Kedatangan jemaah haji Indonesia di Bandara Madinah terus meningkat. Hingga Selasa (28/4/2026) hari ini, tercatat sekitar 38.000 jemaah telah tiba di Tanah Suci melalui bandara tersebut.

Petugas Penyelenggara Ibadah Haji (PPIH) pun mengingatkan sejumlah hal penting yang wajib diperhatikan jemaah, terutama terkait alur kedatangan, barang bawaan, hingga kondisi kesehatan.

Kapten Marinir Denny Rian Nugraha Kepala Regu 1 Daker Bandara menjelaskan, sistem kedatangan jemaah dibagi menjadi dua skema, yakni jalur fast track (Mecca Route) dan jalur reguler melalui terminal haji.

“Untuk jemaah yang melalui fast track, setelah pesawat mendarat, mereka langsung menuju pemeriksaan X-ray tanpa proses imigrasi, kemudian keluar bandara dan naik bus menuju hotel masing-masing,” ujar Denny kepada Radio Suara Surabaya.

Sementara itu, bagi jemaah non-fast track, proses kedatangan berlangsung lebih panjang. Setelah mendarat, jemaah harus melalui pemeriksaan imigrasi, dilanjutkan dengan pemeriksaan X-ray sebelum menuju area paviliun.
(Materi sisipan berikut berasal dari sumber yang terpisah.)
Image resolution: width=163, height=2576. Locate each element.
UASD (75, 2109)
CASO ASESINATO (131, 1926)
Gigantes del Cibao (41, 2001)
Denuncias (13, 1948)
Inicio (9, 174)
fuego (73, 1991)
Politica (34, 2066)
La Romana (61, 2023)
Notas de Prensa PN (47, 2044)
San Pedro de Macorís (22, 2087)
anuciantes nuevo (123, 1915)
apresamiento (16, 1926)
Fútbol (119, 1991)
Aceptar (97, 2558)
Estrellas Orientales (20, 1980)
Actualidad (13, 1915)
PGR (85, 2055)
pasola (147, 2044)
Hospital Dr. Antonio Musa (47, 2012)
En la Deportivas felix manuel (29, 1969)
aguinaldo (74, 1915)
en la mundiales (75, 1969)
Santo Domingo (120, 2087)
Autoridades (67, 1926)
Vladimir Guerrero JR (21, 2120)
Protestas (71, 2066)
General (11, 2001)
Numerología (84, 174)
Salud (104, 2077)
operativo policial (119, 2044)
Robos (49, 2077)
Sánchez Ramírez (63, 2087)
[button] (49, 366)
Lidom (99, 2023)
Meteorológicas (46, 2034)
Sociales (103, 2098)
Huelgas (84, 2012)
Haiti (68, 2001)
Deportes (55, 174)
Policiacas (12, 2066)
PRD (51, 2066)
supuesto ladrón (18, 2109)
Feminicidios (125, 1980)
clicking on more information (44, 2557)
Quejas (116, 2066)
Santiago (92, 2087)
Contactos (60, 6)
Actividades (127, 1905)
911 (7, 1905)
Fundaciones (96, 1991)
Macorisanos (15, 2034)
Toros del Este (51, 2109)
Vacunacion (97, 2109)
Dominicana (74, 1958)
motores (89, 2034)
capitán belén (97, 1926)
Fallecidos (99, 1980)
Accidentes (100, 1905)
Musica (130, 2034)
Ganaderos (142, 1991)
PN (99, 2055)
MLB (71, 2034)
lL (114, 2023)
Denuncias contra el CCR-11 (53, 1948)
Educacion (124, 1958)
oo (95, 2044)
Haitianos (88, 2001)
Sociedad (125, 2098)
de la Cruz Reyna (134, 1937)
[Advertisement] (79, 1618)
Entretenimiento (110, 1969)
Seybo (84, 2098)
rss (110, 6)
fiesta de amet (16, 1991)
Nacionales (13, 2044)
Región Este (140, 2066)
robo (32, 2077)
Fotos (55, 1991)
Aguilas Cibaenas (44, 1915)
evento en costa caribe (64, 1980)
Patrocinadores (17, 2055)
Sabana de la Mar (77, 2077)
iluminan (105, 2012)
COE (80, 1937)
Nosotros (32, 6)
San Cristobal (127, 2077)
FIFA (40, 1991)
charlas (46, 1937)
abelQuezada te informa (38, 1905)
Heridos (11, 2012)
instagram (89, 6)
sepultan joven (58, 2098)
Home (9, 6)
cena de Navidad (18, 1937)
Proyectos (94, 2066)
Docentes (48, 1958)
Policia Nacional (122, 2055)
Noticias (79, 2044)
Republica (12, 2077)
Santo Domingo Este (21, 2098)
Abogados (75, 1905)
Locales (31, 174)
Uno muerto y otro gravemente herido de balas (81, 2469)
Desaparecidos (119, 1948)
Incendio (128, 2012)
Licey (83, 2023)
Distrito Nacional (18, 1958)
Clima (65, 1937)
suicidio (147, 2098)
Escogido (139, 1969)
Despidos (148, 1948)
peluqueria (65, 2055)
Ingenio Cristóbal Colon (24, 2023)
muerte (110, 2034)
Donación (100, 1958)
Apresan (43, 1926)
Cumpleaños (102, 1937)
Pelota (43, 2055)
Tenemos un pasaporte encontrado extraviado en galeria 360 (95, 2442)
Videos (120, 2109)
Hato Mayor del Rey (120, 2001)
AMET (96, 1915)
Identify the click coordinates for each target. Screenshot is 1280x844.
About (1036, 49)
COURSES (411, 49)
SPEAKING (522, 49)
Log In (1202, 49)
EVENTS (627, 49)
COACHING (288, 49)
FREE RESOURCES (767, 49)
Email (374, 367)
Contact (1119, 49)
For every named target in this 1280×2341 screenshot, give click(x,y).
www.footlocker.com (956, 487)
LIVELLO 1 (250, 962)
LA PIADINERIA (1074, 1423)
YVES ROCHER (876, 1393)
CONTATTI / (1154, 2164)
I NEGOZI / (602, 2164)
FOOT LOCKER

Di paviliun, jemaah dapat beristirahat sekitar 30 menit. Fasilitas yang tersedia meliputi ruang ber-AC, musala, toilet, serta tempat duduk yang memadai.

Ia menambahkan, waktu tunggu untuk jemaah non-fast track berkisar antara 30 menit hingga satu jam, tergantung situasi di lapangan.

Namun demikian, sejumlah kendala masih ditemukan dalam proses kedatangan. Salah satu yang paling sering terjadi adalah barang jemaah yang tertinggal, baik di pesawat maupun di area bandara.

“Kami masih menemukan banyak barang jemaah yang tertinggal. Kami mengimbau agar jemaah memeriksa kembali seluruh barang bawaan sebelum meninggalkan pesawat dan bandara, terutama tas paspor,” tegasnya.

Denny juga mengingatkan agar tas paspor tidak dititipkan kepada orang lain. Hal ini penting karena setiap jemaah harus menjalani proses pemindaian barcode visa sebelum diberangkatkan ke hotel.

Selain itu, aspek kesehatan menjadi perhatian serius. Perjalanan udara yang memakan waktu hingga sepuluh jam kerap membuat kondisi fisik jemaah menurun saat tiba di Madinah.

Oleh sebab itu, jemaah diharapkan menjaga stamina, baik fisik maupun mental. Sebab ada banyak jemaah yang mengalami kelelahan setelah perjalanan panjang.

Perhatian khusus juga diberikan kepada jemaah lanjut usia dan penyandang disabilitas. Mereka biasanya diturunkan paling akhir dari pesawat dan membutuhkan pendampingan intensif.

“Kami meminta pendamping, baik dari kloter maupun rombongan, untuk benar-benar memastikan jemaah lansia dan disabilitas mendapatkan pendampingan. Jika tidak ada, petugas bandara siap membantu,” ujarnya.

Terkait dokumen ibadah, bagi jemaah yang belum menerima kartu nusuk, petugas memastikan kartu tersebut akan dibagikan di hotel masing-masing.

Di sisi lain, Denny menekankan pentingnya kedisiplinan dalam mengikuti aturan transportasi yang ditetapkan otoritas Arab Saudi. Ia mengungkapkan adanya kendala keterlambatan keberangkatan bus akibat jemaah menunggu anggota rombongan yang belum lengkap.

“Bus bisa tertunda hingga 30 menit hanya karena menunggu satu atau dua orang. Kami imbau jemaah segera mengisi bus yang tersedia agar proses pemberangkatan tidak terhambat,” jelasnya.

Ia menambahkan, setiap bus akan diberangkatkan sesuai kapasitas kursi yang telah ditentukan, yakni antara 40 hingga 45 penumpang. Penataan jemaah ke hotel juga akan diatur oleh pihak syarikat bekerja sama dengan petugas haji.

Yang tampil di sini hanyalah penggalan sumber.